1. Field of the Invention:
The present invention relates to a flame- and smoke-resistant polyurethane foam and a method for producing said polyurethane foam.
2. Description of the Prior Art:
It is well known to produce polyurethane foams by a combination of a polyol, a polyisocyanate, water and/or other blowing agent, a catalyst and a surfactant. A variety of foams, such as flexible, semi-rigid and rigid polyurethane foams, can be obtained depending upon the number of functional groups, molecular weight and skeleton structure of the components to be used. These polyurethane foams are widely used as sheet and cushioning materials for furnitures, vehicles, aircrafts and ships and as a material for cloths and buildings. Although polyurethane foams are used in various fields due to the characteristic property, the foams have a serious drawback in the inflammability. In order that the polyurethane foams are fully suitable for these uses, the use of polyurethane foams having flame resistance has recently been demanded. Moreover, the legal regulation of the use of flame-resistant polyurethane foams becomes more strictly year after year, and this tendency is noticeable in the polyurethane foams for motorcars, railway vehicles and aircrafts.

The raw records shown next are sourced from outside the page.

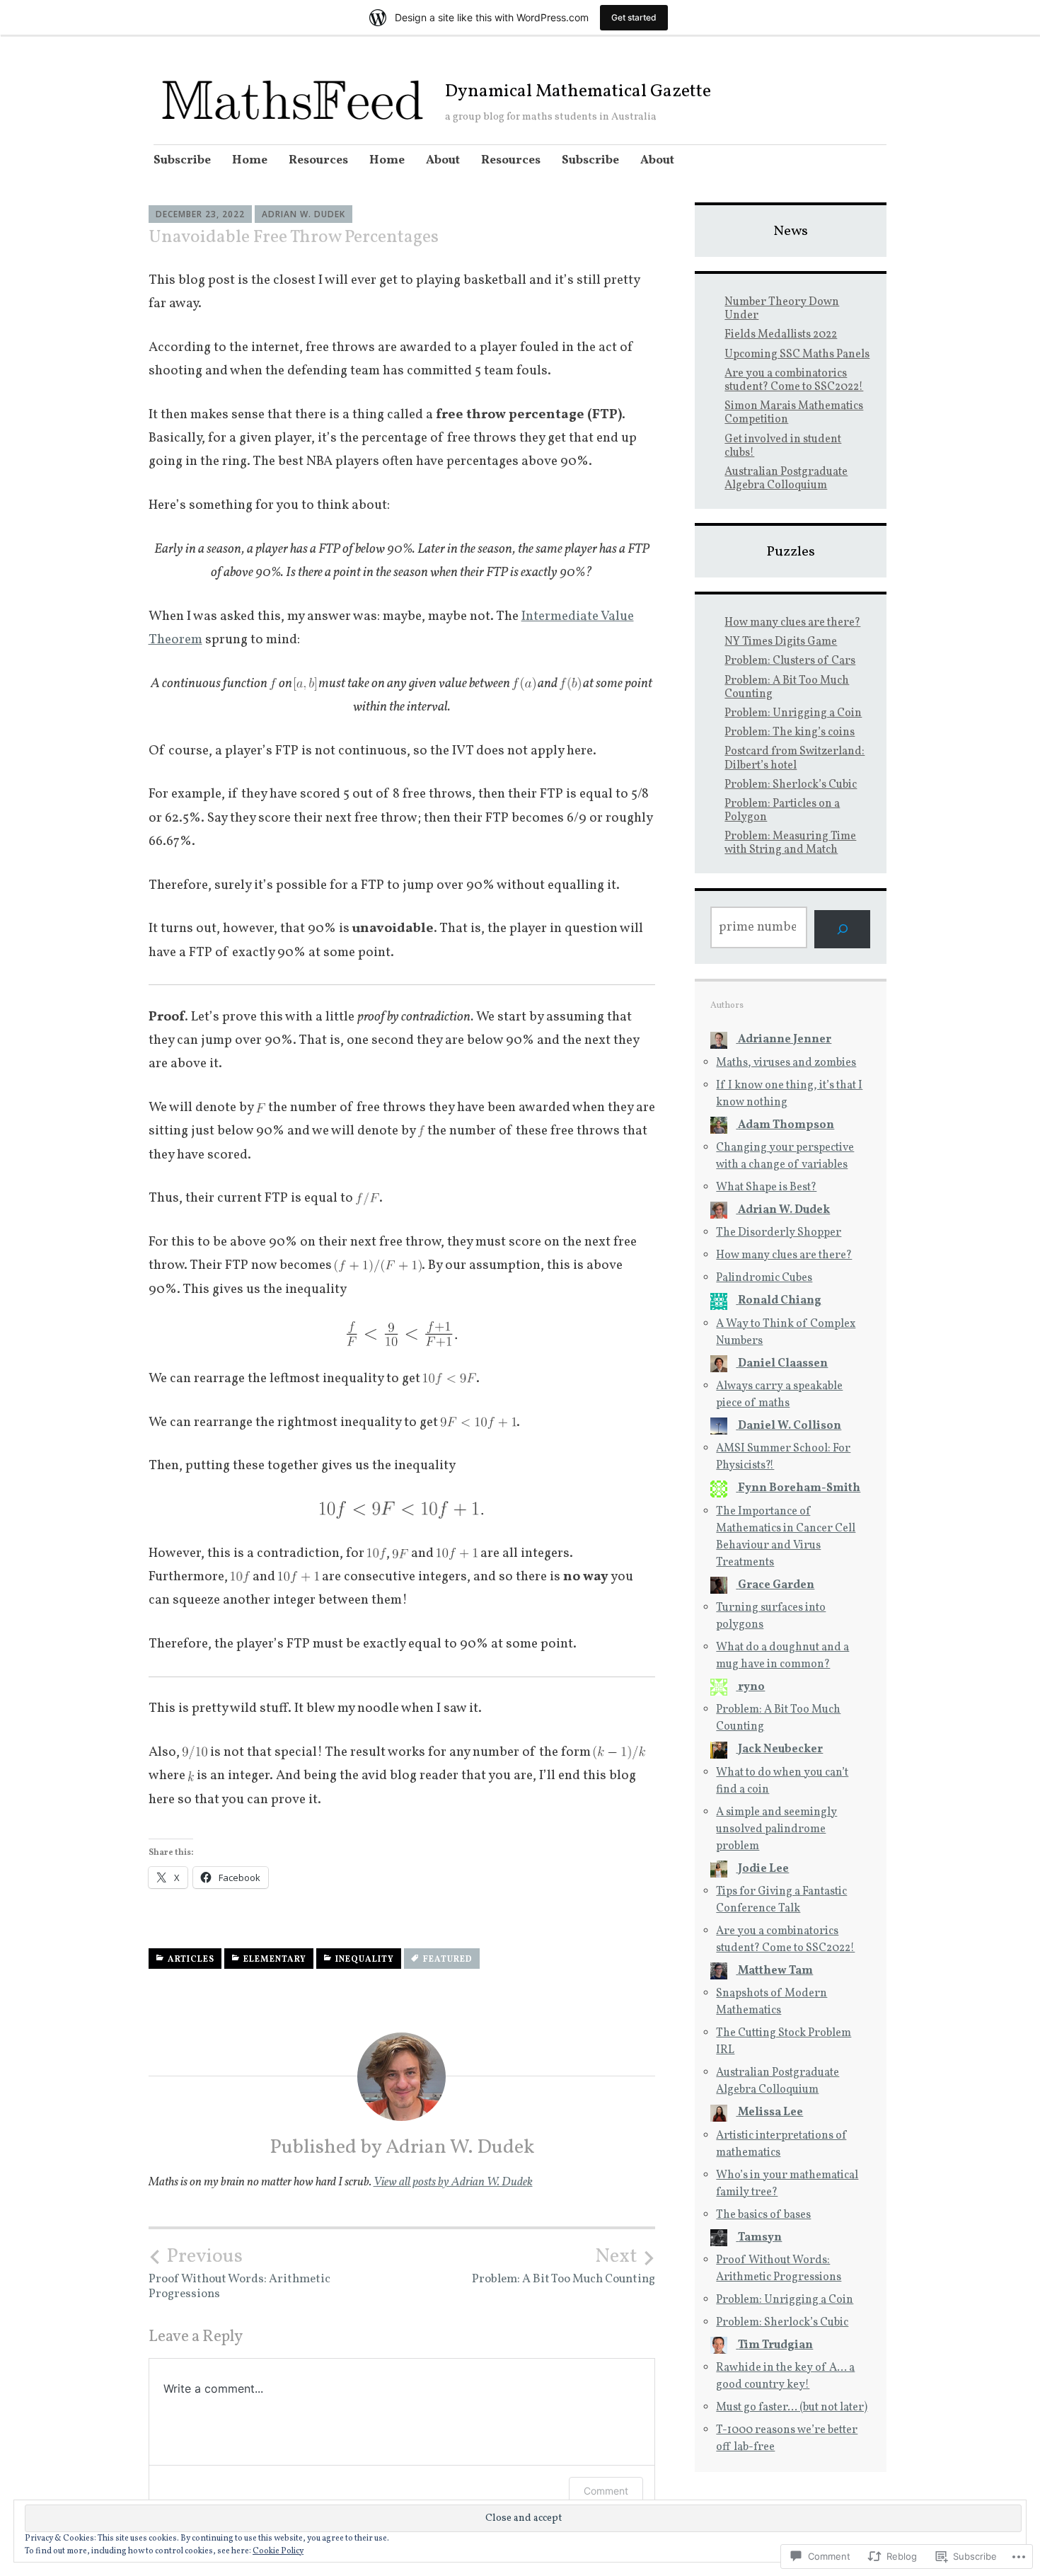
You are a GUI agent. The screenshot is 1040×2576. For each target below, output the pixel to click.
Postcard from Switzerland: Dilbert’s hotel (794, 758)
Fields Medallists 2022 (780, 335)
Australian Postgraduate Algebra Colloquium (786, 478)
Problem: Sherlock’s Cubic (790, 785)
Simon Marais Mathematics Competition (793, 412)
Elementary (274, 1959)
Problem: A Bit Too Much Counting (563, 2266)
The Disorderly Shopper (778, 1233)
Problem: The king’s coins (789, 732)
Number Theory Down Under (781, 308)
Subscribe (182, 160)
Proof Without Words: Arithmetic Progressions (239, 2273)
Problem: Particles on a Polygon (782, 810)
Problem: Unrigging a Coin (793, 713)
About (443, 160)
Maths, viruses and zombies (786, 1063)
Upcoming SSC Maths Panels (796, 354)
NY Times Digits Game (780, 642)
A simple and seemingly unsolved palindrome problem (776, 1829)
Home (249, 160)
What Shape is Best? (766, 1187)
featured (448, 1959)
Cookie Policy (278, 2551)
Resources (318, 160)
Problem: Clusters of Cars (789, 661)
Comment (606, 2491)
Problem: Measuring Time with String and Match (790, 843)
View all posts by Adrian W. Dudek (453, 2182)
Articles (191, 1959)
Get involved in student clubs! (782, 446)
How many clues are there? (792, 623)
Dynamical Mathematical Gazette (578, 91)
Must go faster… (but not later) (791, 2407)
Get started (634, 17)
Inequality (364, 1959)
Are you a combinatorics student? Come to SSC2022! (793, 380)
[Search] (842, 929)
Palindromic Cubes (764, 1278)
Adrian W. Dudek (303, 214)
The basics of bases (763, 2215)
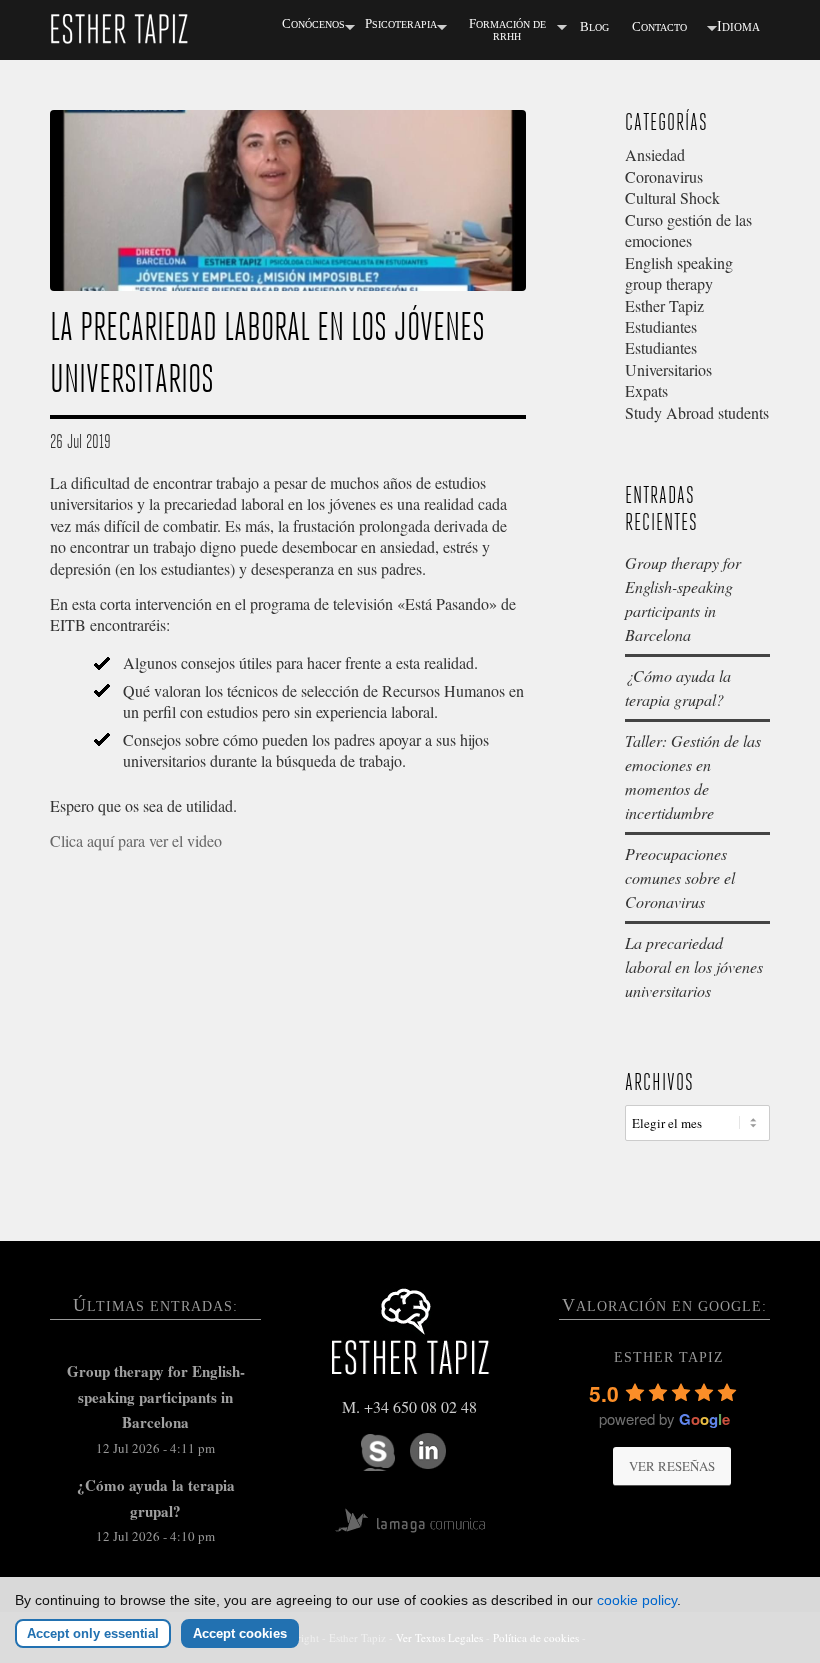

Heretofore, various attempts have been made with respect to the method for providing the flame resistance to polyurethane foams. However, although conventional methods, that is, the use of addition type flame retardants, such as phosphorus-containing compound, halogen- and phosphorus-containing compound, antimony oxide and other metal oxides, or the use of reaction type flame retardants can provide a certain degree of flame resistance for the polyurethane foams, but the polyurethane foams, which have been judged as non-burn by the burning test (ASTM-D-1692-59T), are few. Moreover, in these processes, a relatively large amount of the flame retardant is required, and therefore these processes are not preferable in view of economy. Further, the addition type flame retardants decrease in the effect with the lapse of time and further act as a plasticizer, and therefore, the use of the addition type flame retardant has an adverse influence upon the general physical properties of the resulting foam. While, the use of the reaction type flame retardant affects adversely the foaming stability and general physical properties of the resulting foam and causes scorch and other unfavorable phenomena during the production of the foam, and therefore, it is difficult to use a large amount of the reaction type flame retardant, and the effect of the use thereof is low. Moreover, the flame-resistant foam obtained by the use of these flame retardants is apt to be larger in the emission of smoke upon burning than the polyurethane foam containing no flame retardant, and threre is a serious problem in the use of flame-resistant foam containing these flame retardants in view of the smoke emission. Namely, in the conventional process, it has been difficult to provide both the properties of high flame resistance and smoke resistance for polyurethane foam.